▶ _EXERCISE TEXT_
= Beginning of Section =

Thank you for your detailed explanation. The issue you are experiencing may be due to an excessively high recombination rate, which results in the number of segsite sites exceeding the limit of the Discoal simulation software (40,000). Based on the script you provided, your effective population size (Na) appears to be 67 (calculated from the selection intensity parameters 13.4/0.1/2 = 67). This suggests that the upper limit for the recombination rate is approximately 2×10^-6, and for the mutation rate, it is about 3×10^-6. These limits might lead to exceeding the separation points in certain parameter spaces. I recommend considering dividing the upper limits for both mutation and recombination rates by 10 or 5.

Additionally, based on the coalescent rate you provided earlier, your Na seems to equal 87. I am unsure why it is indicated as 67 here, so I suggest checking your input files to rule out any unexpected mistakes.

Yuzhongzian commented 2 weeks ago

Thank you for your answer. According to your suggestion, my problem may lie in the output file and parameters. I have a question here that I would like to ask you to answer. For the input parameter of Relate, should the Ne value be the average value of the first 50 generations or the value of the most recent generation (I used GONe to calculate Ne, and the result was that the Ne of the most recent generation decreased sharply)

soo-h commented 6 days ago

I think you should use the most recent Ne value rather than the average value of the first 50 generations. This is because the most recent Ne is likely to provide a more accurate reflection of the population's current status.

Yuzhongzian commented 3 days ago

Thank you for your reply, I have solved this problem.Refer to this answer ’https://github.com/kr-colab/discoal/issues/14‘. But I encountered new problems with the data annotation function, as follows: ’Error: The sample number of. /chr_simu_config/chr2_simu_feature/csLink_simulation_featureMap.npy is too small,check simulated data! ‘ The following is my simu_feature folder content:

图片

I checked the cslink.npy file through numpy. Data shape: (1398, 40, 200). The number of samples is 1398. I wonder if it is too small?Can I set the minimum sample size for training the model to 1100?

= End of Section =

▶ _Data records_
= Beginning of Section =

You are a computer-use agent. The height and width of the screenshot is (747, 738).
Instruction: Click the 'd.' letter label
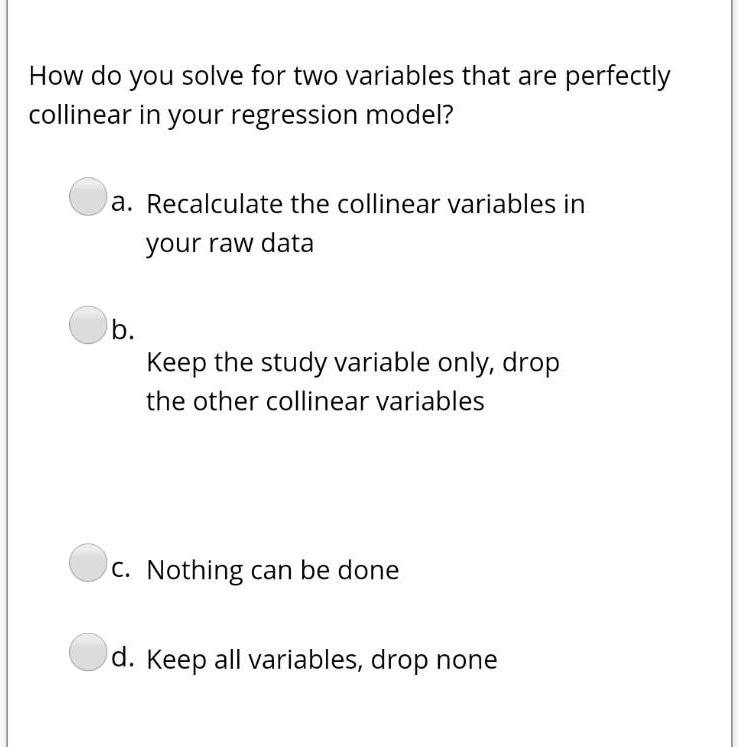coord(123,657)
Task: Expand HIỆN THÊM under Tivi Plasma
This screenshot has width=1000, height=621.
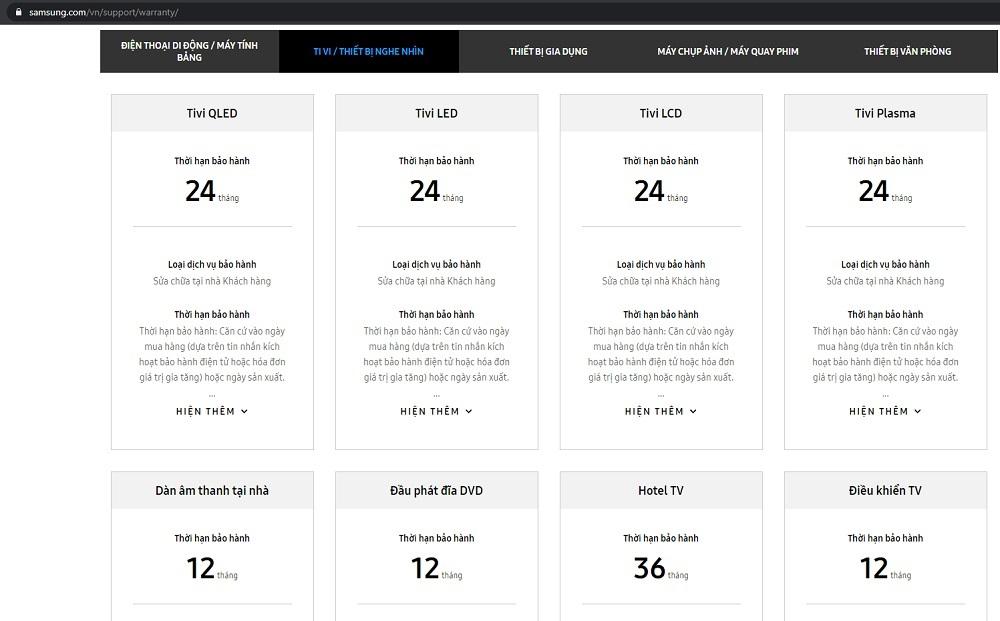Action: [x=885, y=411]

= End of Section =

▶ _ACTIVITIES_
1. Copy the part of the Discoal simulation thread from "Yuzhongzian commented 2" to "population's current status.".
2. According to the Discoal simulation thread, what is the Discoal software's limit on the number of segsite sites?
The data records have no connection to the text.

▶ _TASK-BY-TASK OUTPUTS_
1.
Yuzhongzian commented 2 weeks ago

Thank you for your answer. According to your suggestion, my problem may lie in the output file and parameters. I have a question here that I would like to ask you to answer. For the input parameter of Relate, should the Ne value be the average value of the first 50 generations or the value of the most recent generation (I used GONe to calculate Ne, and the result was that the Ne of the most recent generation decreased sharply)

soo-h commented 6 days ago

I think you should use the most recent Ne value rather than the average value of the first 50 generations. This is because the most recent Ne is likely to provide a more accurate reflection of the population's current status.

2. 40,000